* Action item: With pictures omitted, transcribe exactly the lines from the one containing "Task: Click the orange 社保卡业务 list icon" to the end of the records below.

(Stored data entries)
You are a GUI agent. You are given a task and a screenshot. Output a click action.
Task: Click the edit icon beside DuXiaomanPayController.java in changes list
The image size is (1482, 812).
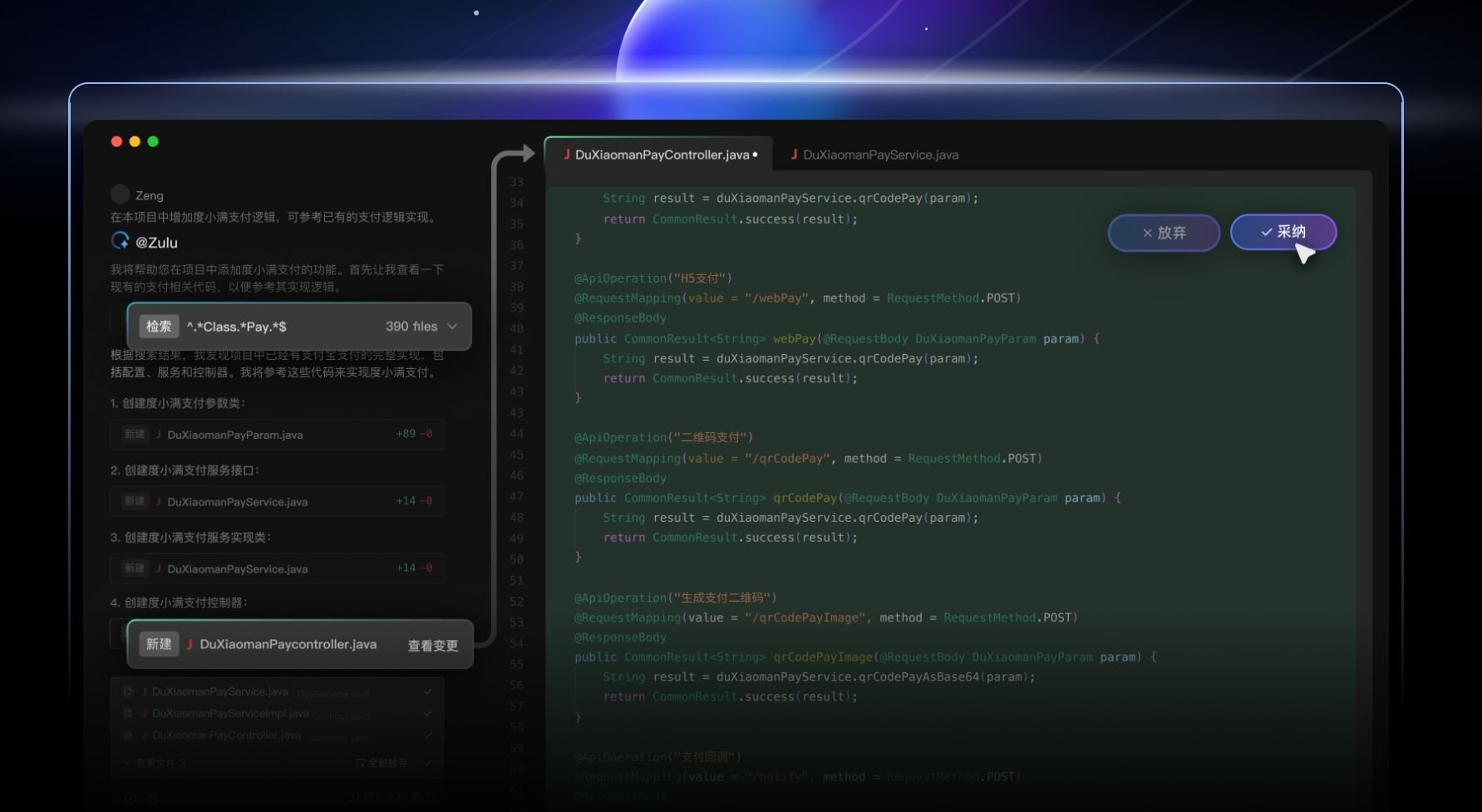tap(128, 735)
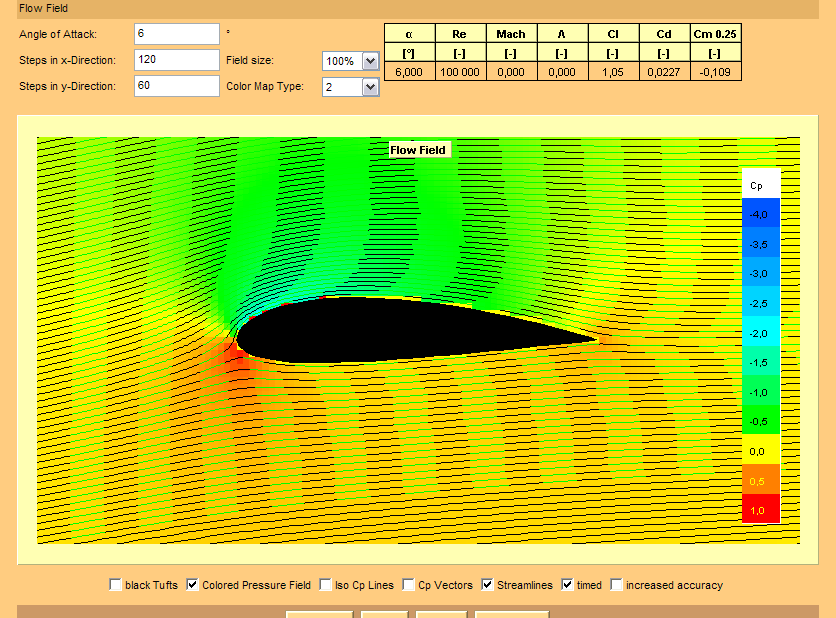Disable the Streamlines checkbox
Viewport: 836px width, 618px height.
tap(488, 585)
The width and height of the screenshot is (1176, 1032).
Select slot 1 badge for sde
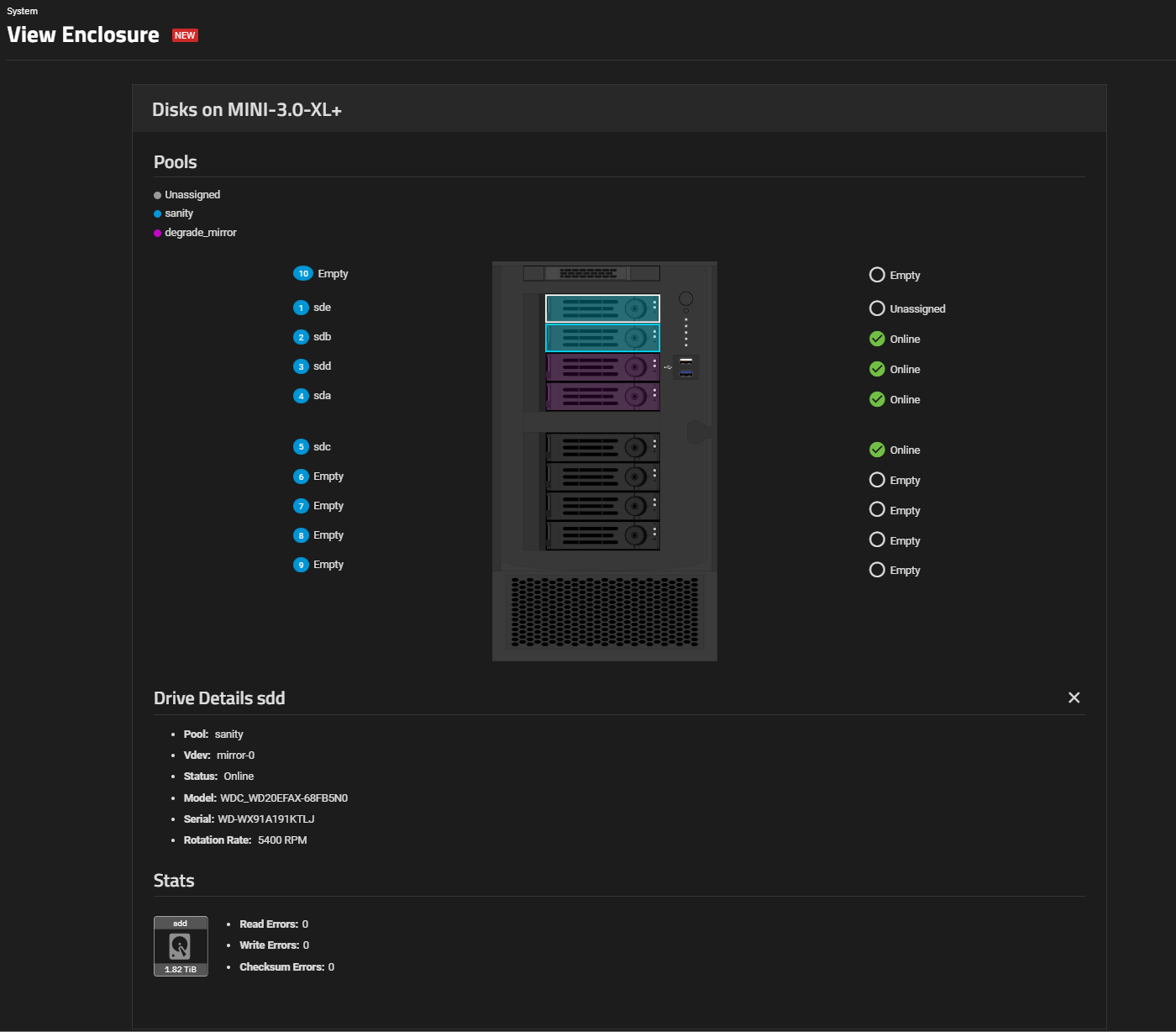click(x=301, y=308)
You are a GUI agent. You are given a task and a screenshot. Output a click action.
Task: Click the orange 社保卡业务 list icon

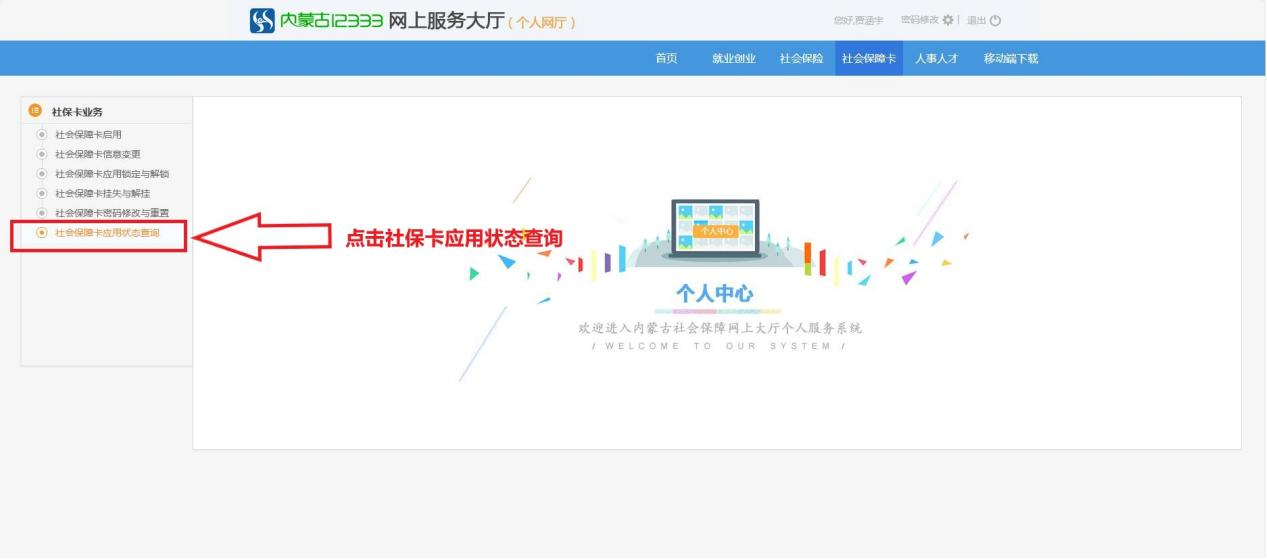[x=36, y=111]
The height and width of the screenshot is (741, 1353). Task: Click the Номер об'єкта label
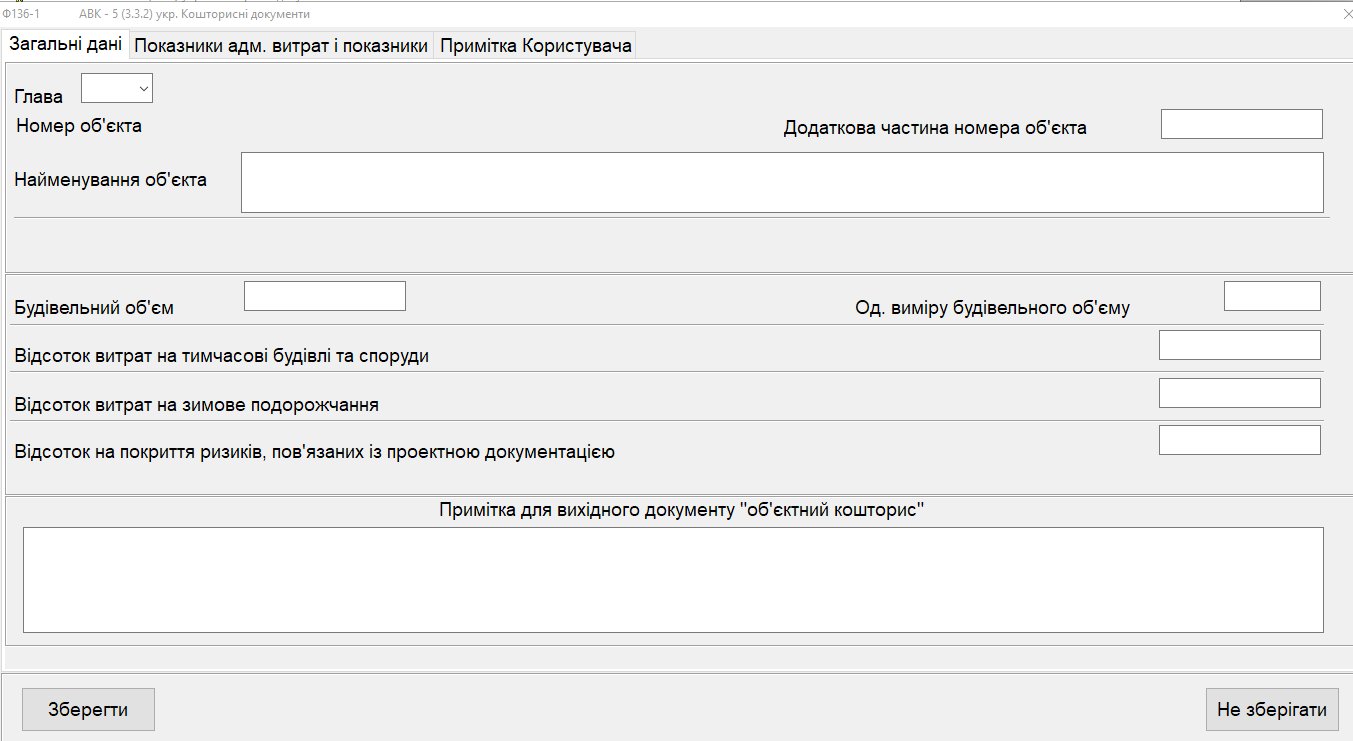[79, 126]
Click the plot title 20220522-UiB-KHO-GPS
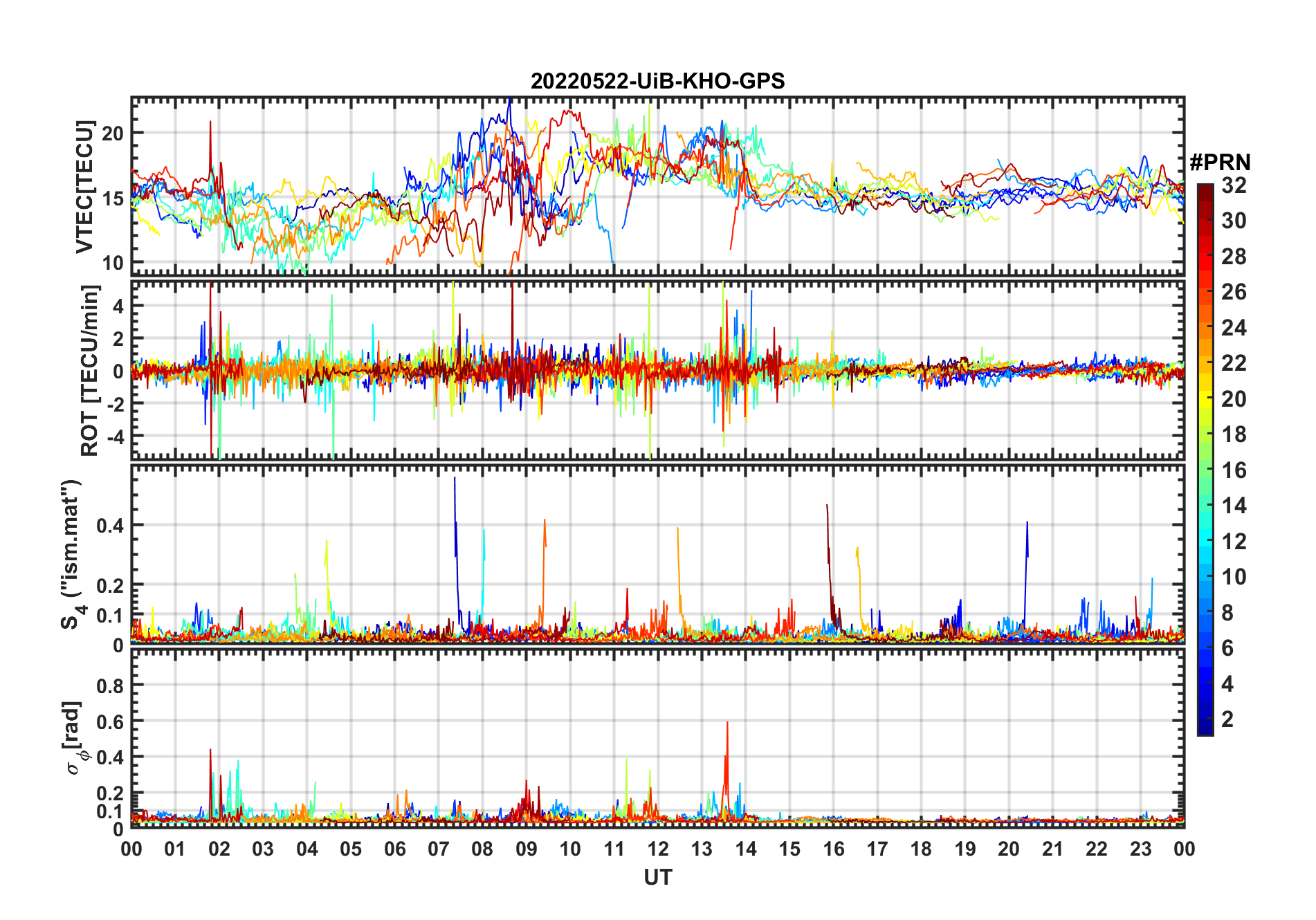The width and height of the screenshot is (1316, 920). point(657,82)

* Solved exercise:
Task: Click the orange 社保卡业务 list icon

[x=36, y=111]
The height and width of the screenshot is (741, 1353). Task: Click the Номер об'єкта label
[79, 126]
Click the plot title 20220522-UiB-KHO-GPS
The width and height of the screenshot is (1316, 920). point(657,82)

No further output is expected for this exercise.